[ASSIGNMENT]
From the listing below, retype exactly the line holding "Neohodnotené (118, 622)", the line holding "TICM PPI 4.0 MSP (171, 1500)", and the lines between them; skip everything else.

[MATERIALS PROVIDED]
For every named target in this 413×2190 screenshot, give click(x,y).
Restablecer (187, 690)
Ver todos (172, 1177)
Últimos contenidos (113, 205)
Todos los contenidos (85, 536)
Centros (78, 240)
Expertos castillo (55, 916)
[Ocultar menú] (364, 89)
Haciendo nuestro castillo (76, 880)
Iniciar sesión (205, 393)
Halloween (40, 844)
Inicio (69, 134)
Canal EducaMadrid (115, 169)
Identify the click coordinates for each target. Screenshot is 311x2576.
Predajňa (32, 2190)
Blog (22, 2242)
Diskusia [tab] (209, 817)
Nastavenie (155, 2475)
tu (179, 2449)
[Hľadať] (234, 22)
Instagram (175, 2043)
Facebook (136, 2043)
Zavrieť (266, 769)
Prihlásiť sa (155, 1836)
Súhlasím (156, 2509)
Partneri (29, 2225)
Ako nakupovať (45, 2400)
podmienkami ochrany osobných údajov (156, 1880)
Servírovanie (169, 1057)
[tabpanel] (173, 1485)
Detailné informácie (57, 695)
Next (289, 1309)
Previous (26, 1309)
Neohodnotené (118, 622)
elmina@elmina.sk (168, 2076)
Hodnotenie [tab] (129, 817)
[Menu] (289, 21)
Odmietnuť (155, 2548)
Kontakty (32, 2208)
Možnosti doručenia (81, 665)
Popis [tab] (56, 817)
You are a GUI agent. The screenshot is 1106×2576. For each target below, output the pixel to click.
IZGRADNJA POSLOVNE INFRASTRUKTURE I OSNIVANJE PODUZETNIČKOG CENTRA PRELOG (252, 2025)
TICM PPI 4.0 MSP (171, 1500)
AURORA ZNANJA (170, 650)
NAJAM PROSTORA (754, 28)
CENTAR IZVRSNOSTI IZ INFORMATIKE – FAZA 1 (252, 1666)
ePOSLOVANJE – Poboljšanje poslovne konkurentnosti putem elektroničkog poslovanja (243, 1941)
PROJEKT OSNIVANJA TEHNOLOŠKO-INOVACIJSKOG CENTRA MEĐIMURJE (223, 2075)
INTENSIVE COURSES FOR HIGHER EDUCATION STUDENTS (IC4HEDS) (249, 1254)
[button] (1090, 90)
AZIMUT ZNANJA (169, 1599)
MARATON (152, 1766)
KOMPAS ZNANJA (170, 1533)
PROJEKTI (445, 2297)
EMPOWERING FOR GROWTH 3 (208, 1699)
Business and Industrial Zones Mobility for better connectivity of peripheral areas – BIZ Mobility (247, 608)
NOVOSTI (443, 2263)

[OUTPUT FOR THIS TASK]
Neohodnotené (118, 622)
elmina@elmina.sk (168, 2076)
Hodnotenie [tab] (129, 817)
[Menu] (289, 21)
Odmietnuť (155, 2548)
Kontakty (32, 2208)
Možnosti doručenia (81, 665)
Popis [tab] (56, 817)
You are a GUI agent. The screenshot is 1106×2576. For each target below, output the pixel to click.
IZGRADNJA POSLOVNE INFRASTRUKTURE I OSNIVANJE PODUZETNIČKOG CENTRA PRELOG (252, 2025)
TICM PPI 4.0 MSP (171, 1500)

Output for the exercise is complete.